=== DESCRIPTION OF THE TASK ===
Up through the line that contains "Image resolution: width=881", retype the entries exactly, beginning at the very first line.

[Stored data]

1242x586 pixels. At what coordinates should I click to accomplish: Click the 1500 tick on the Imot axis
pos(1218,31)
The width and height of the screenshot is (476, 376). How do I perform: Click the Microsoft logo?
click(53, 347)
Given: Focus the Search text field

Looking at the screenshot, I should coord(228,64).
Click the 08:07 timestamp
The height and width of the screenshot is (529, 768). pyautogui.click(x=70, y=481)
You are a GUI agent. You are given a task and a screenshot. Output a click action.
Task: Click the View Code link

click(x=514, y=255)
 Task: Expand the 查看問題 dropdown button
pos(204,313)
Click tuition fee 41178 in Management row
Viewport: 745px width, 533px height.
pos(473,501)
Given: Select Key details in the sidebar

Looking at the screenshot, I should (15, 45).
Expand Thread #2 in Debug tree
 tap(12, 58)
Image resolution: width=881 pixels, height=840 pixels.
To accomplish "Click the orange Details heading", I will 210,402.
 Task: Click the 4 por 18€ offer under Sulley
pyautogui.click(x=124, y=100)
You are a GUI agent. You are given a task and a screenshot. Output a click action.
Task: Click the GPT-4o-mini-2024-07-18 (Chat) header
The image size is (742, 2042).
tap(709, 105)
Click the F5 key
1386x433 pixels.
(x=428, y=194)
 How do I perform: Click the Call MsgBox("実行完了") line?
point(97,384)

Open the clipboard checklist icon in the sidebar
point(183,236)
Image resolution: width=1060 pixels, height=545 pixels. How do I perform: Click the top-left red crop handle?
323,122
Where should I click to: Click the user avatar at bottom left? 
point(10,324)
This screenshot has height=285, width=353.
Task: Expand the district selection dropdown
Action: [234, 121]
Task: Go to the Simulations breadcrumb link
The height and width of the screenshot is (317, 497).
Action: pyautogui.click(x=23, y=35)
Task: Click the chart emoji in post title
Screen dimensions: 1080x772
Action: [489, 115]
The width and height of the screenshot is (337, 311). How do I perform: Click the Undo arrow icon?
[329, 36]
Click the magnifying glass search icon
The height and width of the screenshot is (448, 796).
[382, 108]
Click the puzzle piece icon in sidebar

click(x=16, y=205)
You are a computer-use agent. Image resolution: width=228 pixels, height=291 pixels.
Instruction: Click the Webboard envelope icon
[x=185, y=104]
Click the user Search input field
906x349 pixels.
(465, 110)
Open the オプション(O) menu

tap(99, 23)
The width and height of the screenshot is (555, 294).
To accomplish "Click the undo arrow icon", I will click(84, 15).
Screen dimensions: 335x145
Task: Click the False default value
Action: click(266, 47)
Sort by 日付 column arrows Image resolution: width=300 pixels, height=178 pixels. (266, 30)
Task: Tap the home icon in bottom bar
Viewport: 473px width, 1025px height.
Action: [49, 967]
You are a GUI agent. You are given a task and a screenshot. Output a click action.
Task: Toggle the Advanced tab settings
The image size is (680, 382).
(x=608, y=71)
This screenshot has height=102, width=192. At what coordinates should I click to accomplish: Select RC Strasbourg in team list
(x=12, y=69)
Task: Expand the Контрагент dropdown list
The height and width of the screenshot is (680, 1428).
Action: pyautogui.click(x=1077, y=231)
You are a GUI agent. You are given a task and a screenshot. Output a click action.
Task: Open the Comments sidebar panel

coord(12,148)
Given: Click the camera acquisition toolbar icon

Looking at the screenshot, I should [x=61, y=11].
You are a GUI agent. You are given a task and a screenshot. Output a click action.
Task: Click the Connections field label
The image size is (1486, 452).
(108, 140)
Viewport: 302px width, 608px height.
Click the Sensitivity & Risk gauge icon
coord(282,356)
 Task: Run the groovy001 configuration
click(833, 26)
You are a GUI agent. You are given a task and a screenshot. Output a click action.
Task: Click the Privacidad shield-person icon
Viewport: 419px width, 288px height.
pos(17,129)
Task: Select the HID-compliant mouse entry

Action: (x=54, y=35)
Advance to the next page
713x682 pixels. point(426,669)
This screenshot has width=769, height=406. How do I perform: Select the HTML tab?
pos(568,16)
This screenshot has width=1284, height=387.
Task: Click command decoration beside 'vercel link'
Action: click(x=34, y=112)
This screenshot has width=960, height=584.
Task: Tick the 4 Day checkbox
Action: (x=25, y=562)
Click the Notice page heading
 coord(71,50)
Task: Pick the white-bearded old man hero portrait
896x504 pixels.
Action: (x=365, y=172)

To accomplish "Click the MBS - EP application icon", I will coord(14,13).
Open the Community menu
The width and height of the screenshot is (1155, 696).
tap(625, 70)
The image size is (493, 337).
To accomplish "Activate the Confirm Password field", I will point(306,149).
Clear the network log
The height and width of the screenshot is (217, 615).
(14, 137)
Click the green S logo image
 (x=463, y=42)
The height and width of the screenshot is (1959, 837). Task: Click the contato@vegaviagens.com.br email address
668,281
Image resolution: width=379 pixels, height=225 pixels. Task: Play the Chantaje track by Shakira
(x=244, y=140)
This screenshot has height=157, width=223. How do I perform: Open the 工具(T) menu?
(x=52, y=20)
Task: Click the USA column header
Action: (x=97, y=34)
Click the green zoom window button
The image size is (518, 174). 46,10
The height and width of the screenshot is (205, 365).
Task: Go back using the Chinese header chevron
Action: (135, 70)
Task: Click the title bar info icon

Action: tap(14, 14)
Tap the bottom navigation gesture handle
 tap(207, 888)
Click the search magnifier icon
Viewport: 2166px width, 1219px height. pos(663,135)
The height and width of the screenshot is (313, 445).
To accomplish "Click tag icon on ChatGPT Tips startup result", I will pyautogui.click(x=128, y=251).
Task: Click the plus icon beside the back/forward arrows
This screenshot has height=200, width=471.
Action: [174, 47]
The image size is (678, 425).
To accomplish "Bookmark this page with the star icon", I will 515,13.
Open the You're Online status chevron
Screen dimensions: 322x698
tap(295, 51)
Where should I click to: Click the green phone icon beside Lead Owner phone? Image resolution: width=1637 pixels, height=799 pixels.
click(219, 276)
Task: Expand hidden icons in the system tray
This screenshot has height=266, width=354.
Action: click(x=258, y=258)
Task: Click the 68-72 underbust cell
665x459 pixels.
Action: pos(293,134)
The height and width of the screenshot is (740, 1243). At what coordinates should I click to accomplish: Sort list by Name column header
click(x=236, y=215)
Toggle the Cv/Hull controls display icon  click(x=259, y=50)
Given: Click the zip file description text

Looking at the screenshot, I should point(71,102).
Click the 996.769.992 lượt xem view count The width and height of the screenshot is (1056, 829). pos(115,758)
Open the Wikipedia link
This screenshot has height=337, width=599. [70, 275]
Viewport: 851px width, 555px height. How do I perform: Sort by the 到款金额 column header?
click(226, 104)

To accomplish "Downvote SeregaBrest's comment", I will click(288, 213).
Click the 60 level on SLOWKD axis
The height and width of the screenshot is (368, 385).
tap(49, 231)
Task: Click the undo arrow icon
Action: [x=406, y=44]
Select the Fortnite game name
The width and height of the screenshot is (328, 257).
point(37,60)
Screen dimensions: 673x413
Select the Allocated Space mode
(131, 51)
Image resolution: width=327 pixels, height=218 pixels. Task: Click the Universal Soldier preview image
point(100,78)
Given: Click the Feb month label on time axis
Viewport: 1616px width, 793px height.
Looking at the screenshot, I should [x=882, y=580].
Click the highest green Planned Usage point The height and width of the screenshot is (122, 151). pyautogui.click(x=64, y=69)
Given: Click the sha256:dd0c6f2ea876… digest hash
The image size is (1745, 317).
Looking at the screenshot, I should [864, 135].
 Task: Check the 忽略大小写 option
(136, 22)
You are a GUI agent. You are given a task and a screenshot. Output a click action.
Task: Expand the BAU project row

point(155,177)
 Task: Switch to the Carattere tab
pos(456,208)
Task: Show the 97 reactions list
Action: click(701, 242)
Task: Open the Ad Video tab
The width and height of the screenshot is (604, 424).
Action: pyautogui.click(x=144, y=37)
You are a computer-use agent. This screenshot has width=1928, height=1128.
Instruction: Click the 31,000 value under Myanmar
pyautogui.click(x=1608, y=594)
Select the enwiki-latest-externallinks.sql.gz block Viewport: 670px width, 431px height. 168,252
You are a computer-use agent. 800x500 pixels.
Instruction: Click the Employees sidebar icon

=== WRITTEN ANSWER ===
1242x586 pixels. At what coordinates should I click to accomplish: Click the 1500 tick on the Imot axis
pos(1218,31)
The width and height of the screenshot is (476, 376). How do I perform: Click the Microsoft logo?
click(53, 347)
Given: Focus the Search text field

Looking at the screenshot, I should coord(228,64).
Click the 08:07 timestamp
The height and width of the screenshot is (529, 768). pyautogui.click(x=70, y=481)
You are a GUI agent. You are given a task and a screenshot. Output a click action.
Task: Click the View Code link

click(x=514, y=255)
 Task: Expand the 查看問題 dropdown button
pos(204,313)
Click tuition fee 41178 in Management row
Viewport: 745px width, 533px height.
pos(473,501)
Given: Select Key details in the sidebar

Looking at the screenshot, I should (15, 45).
Expand Thread #2 in Debug tree
 tap(12, 58)
Image resolution: width=881 pixels, height=840 pixels.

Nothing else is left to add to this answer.